2010/12/14

Mythen

Wenn jemand etwas Ungewöhnliches tut, ist man immer leichtfertig mit der Begründung zur Hand: Er tickt eben nicht ganz richtig. Damit hat man eine einfache Erklärung, die einem weitere Nachforschungen, Begründungen, Argumente erspart. So gesehen bleibt man immer an der Oberfläche eines Phänomens hängen, das in Wahrheit tiefer liegende Ursachen haben kann.

Und tatsächlich. Wer sprengt sich schon freiwillig in die Luft? Das kann doch nur ein Irrer sein. Einer, der eben von der Norm abweicht und eben deshalb abnormal ist. Im Fall des jüngsten Selbstmordattentats in Schweden lieferten unter anderem muslimische Vertreter diese Art von Erklärung, die dann auch zum Teil von den Medien aufgenommen wurde. Ein Imam äußerte ausdrücklich den Verdacht, dass der Attentäter ein mentales Problem gehabt habe. Und das, noch bevor irgend etwas über die Identität des Selbstmordbombers bekannt war. Damit ist der Islam offensichtlich aus dem Schneider.

Wie sich allerdings inzwischen zeigte, ist die Sache nicht so einfach. Die Radikalisierung des jungen Mannes lässt sich sonnenklar nachvollziehen. Man weiß auch sehr genau Bescheid über seine Lebensumstände, die - man höre und staune - auf eine fast perfekte Integration in die schwedische Gesellschaft schließen lassen. Es wäre nicht der erste derartige Fall, dass ein junger Muslim, der vollkommen integriert scheint, plötzlich eine 180-Grad-Wendung vollzieht.

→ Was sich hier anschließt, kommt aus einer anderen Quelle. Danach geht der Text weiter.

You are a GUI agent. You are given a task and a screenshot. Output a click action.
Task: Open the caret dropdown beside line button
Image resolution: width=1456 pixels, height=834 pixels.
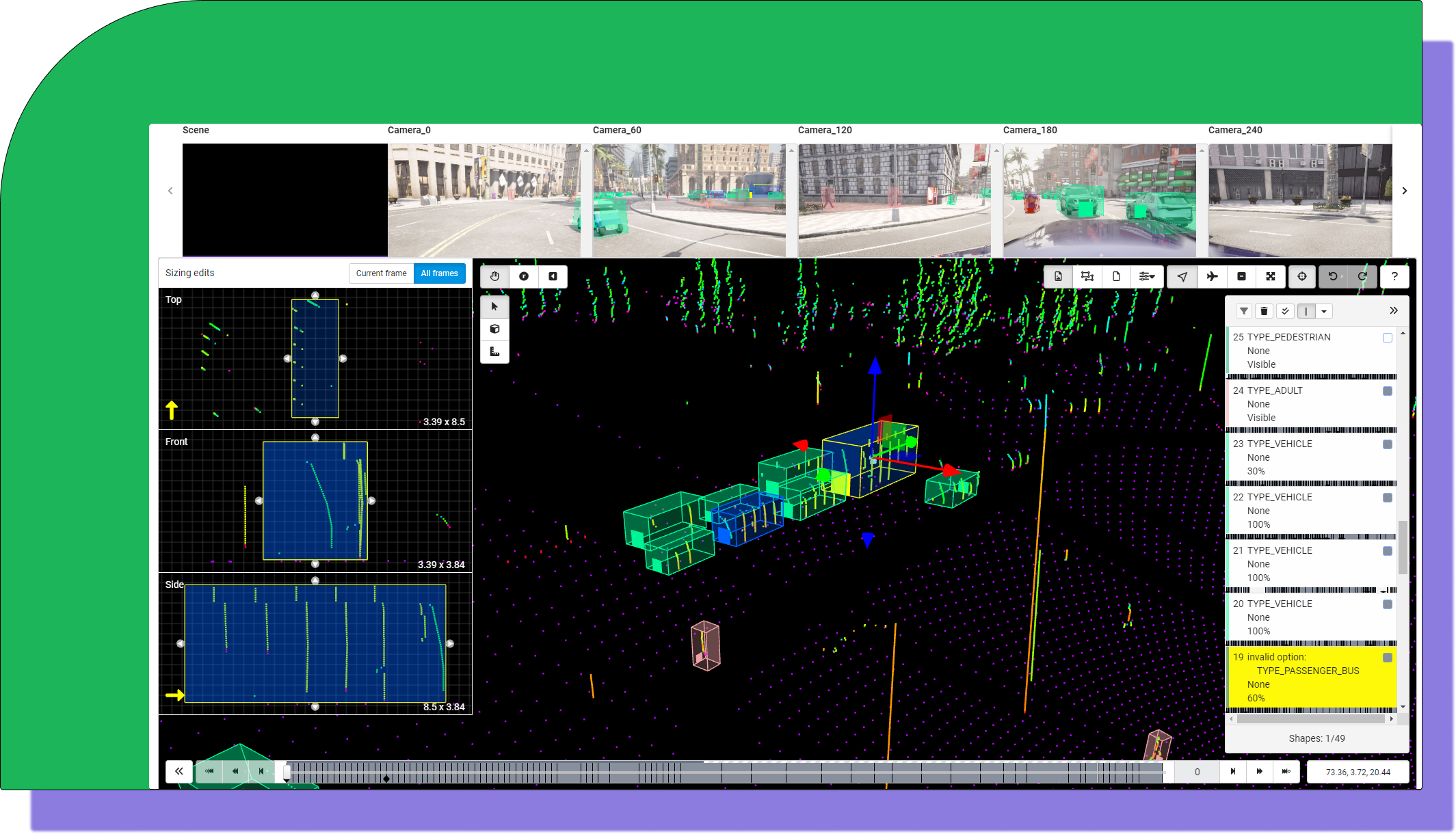tap(1324, 311)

Es ist an der Zeit, sich von dem Mythos zu verabschieden, es sei nur die mangelnde Integration schuld daran, dass Muslime eine Anfälligkeit für den radiaklen Islam zeigen.

Im übrigen deutet nichts darauf hin, dass der junge Mann in psychiatrischer oder psychologischer Behandlung gewesen sei. Jeder Hinweis auf ein etwaiges mentales Problem ist somit völlig aus der Luft gegriffen. Stattdessen ist es nunmehr offensichtlich, dass er unter den Einfluss radikaler Muslime geriet. Die Aussage des bereits erwähnten Imams, wonach der Attentäter den Islam für seine Zwecke in Geiselhaft genommen habe, verkehrt sich vor diesem Hintergrund in ihr glattes Gegenteil. Es sieht vielmehr so aus, als wäre der lebenslustige, freundliche Junge von nebenan unter dem Einfluss des Islams geradezu umgepolt worden. Damit wäre ein weiterer Mythos ad Absurdum geführt.

Mythen sind nichts anderes als mehr oder weniger schöne oder plausible Geschichten, die uns allerdings dann, wenn wir nach der Wahrheit suchen, die Sicht versprerren. Es ist dringend geboten, uns von jenen allzu simplen und schlichtweg falschen Mythen zu verabschieden, die uns bei der Auseinandersetzung mit einem Phänomen im Wege stehe, das im Begriff ist, unsere demokratische Ordnung zu erschüttern.